Enhanced immunotherapeutic effect of B cell based vaccine transduced with modified adenoviral vector

Abstract

For successful clinical outcome of tumor immunotherapy, proper generation of strong immune responses against tumor antigen is required. Cell based vaccine is one of the strategy to induce appropriate immune responses. In previous studies we established NKT ligand loaded, adeoviral antigen transduced-B cell based anticancer cellular vaccine that efficiently induced a wide spectrum of immune responses against tumor antigen.
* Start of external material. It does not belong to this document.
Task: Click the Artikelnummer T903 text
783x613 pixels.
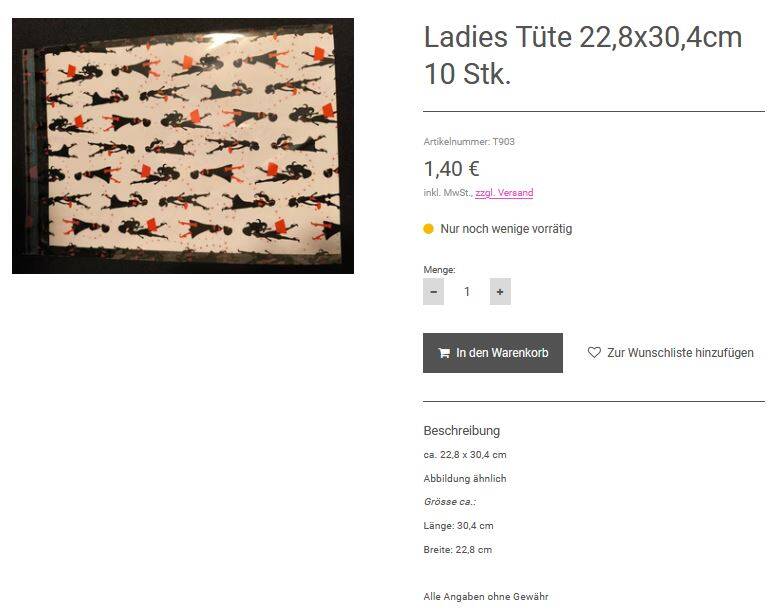Action: [469, 142]

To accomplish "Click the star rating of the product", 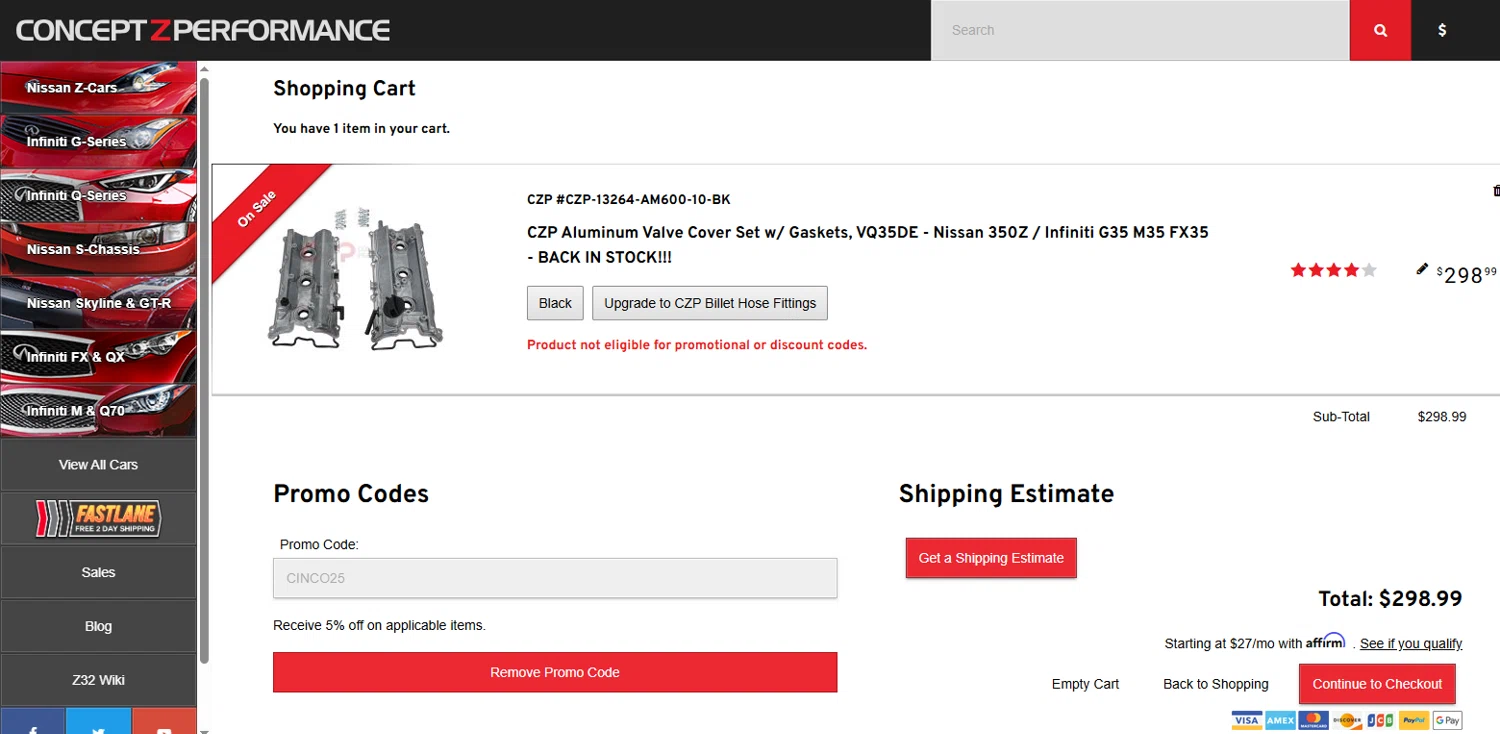I will [1333, 270].
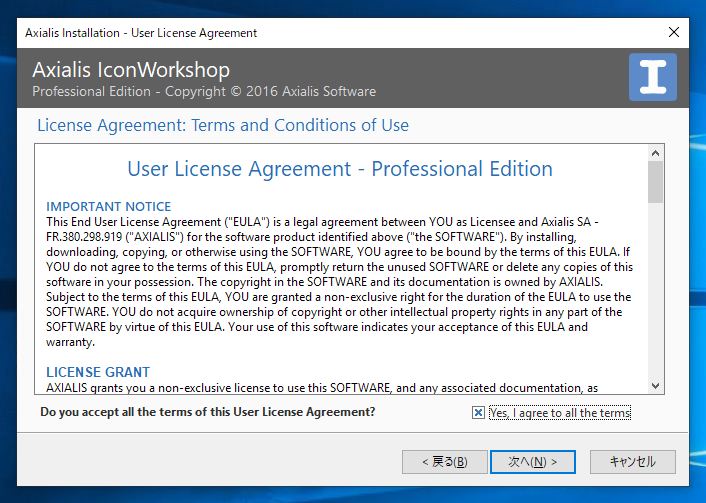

However the lack of the coxsakivirus-adenovirus receptor(CAR) on B cells limits the adenoviral Ag gene delivery. In this study, we established a modified adenoviral vector(Ad-k35) whose fiber structure was substituted with adenovirus serotype 35, encoding truncated breast cancer antigen Her2/neu(Ad-k35HM), to enhance tumor antigen gene delivery to B cells. Using Ad-k35HM, we observed increased expression of tumor antigen on both human and mouse B cells. And Ad-k35HM transduced B cell vaccine elicited antigen specific strong cellular and humoral immune responses and these responses was further enhanced with additional loading of derivative of NKT ligand KBC009. Ad-k35HM transduced, KBC009 loaded B cell vaccination efficiently suppressed in vivo established tumor growth in a mice model. These findings showed modified adenoviral vector Ad-k35 could be appropriate for the preclinical and clinical development of B cell based anticancer immunotherapy.